WARNING: THIS POST HAS PHOTOS OF DEAD MARINE MAMMALS
One morning last week before the fires, smoke and haze the sun rose in an orange-red sky. We hadn't seen a sunrise like this for most of the summer. Not because we weren't awake, but because the marine layer of fog has been unbelievably persistent. It hangs around the coast until noon or later every day, burns off for a few hours, and then blows back in around 8:00 pm, cooling things off for a perfect sleeping chill. The tomatoes aren't happy about it, even the San Francisco Fog variety grows a tough skin in this weather. But, that's summer on the central coast.Roger and I didn't want to have to tell you, but RoRo died August 6th. The stranding coordinator responded to my inquiry and wrote, "The cause of death was a trauma wound that caused him to be septic." We really had hoped he would survive. His death made me wonder, though, if our human interventions into their wild lives is a good thing. Who are we to intervene? Put them in weird buildings, probe and prod them? When they die, they do so in places utterly foreign to them. Wouldn't the beach have been a better place to wash up? Really.

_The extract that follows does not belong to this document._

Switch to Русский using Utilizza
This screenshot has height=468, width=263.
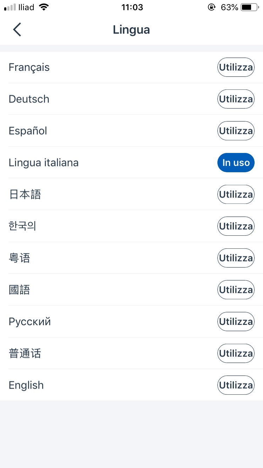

I can't stop myself from thinking about this stuff: The role humans have on the planet from the very smallest to the biggest wrecks. We sure seem to make a mess of it. The road to hell and all of that... I know it is easy to argue that had RoRo survived, it would have been worth it. That may be true, but I'm not sure I know how to think for a sea lion. Suddenly we are on his death panel, considering his end of life directives. Is this dominion with a benevolent face? I simply don't know.
There's something about being on the coast, though, that really puts life and death right out there for you to take a good long look. One day we see these animals in pursuit of their prey, rampaging through the water, and gulping other sea life like there's no tomorrow. And the next day there's a large dead sea lion floating just off shore, or a young porpoise dead on the sand. I don't know any other place where large lifeless mammals show up, and demand your attention.

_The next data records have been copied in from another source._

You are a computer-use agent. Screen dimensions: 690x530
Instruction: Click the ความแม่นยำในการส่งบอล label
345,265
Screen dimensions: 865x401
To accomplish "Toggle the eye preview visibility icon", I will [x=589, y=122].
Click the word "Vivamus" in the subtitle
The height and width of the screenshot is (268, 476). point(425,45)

And yes, we would like to protect every last one of these animals from the wreck human contact, but I suddenly wonder if that means protecting them from even the very best of our intentions.

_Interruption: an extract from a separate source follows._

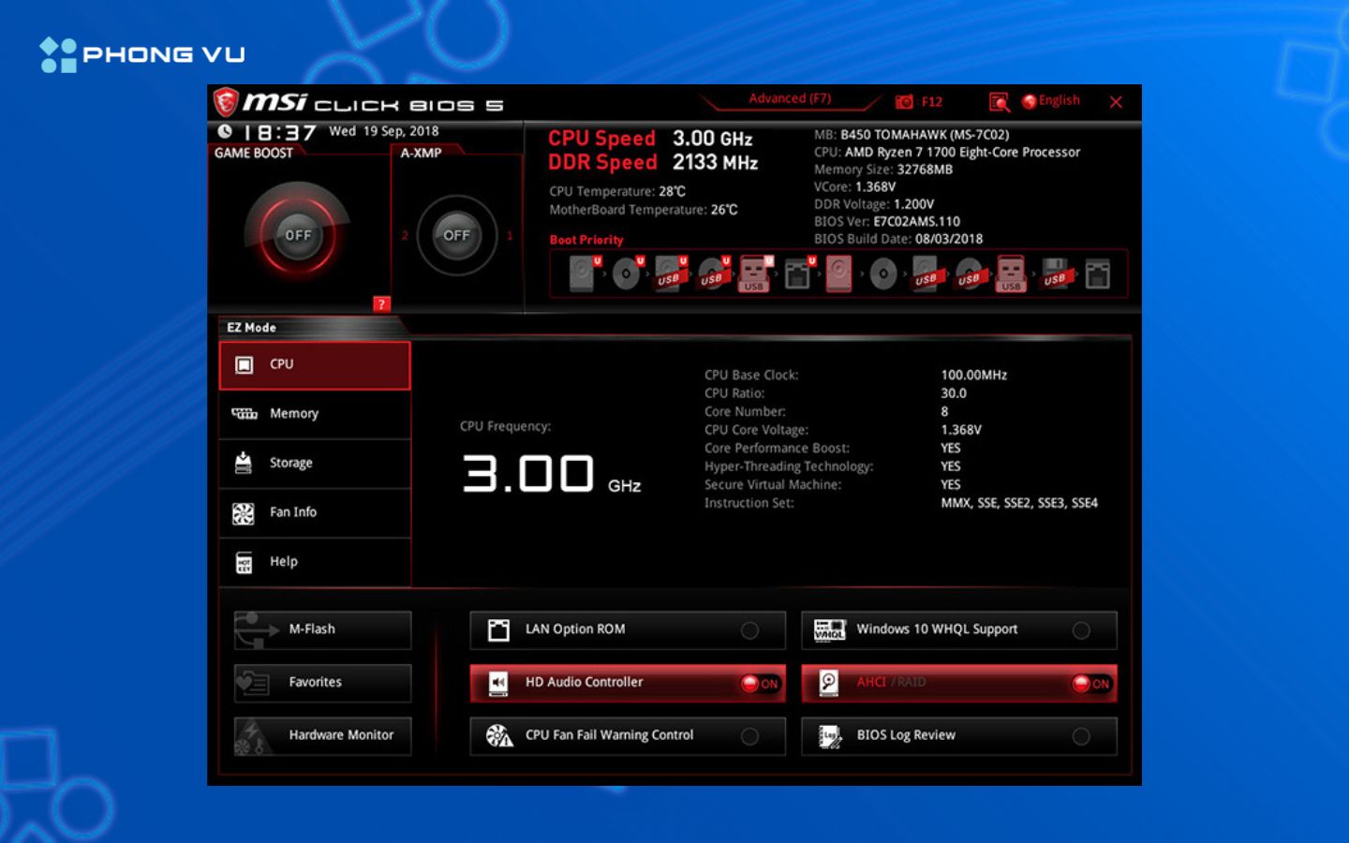Click the clock icon beside the time
Image resolution: width=1349 pixels, height=843 pixels.
[225, 132]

We know this is a touchy subject. For the record, we would stop on the highway and try to pick up an injured bobcat or coyote that had been hit by a car. We would want to disentangle a whale from fishing nets. We utterly admire the work Julie Zickefoose does with injured hummingbirds, and Dave Dorsey and The Bird Learning Center does with eagles and other raptors. I'm trying to grasp the subtle difference between taking sick marine mammals off the beach and to the hospital, and rescuing creatures who would have otherwise been well if not for our inadvertent traps, boat propellers, crushing automobiles, reflective windows, high tension wires, and poisoned earth. There's something ... there's something I can't quite put my finger on yet that leaves me with discomfort about a sick marine mammal dying in a building after being driven up a 100 miles up a highway in the back of a pick up truck. It makes me wonder what we are we doing, and why.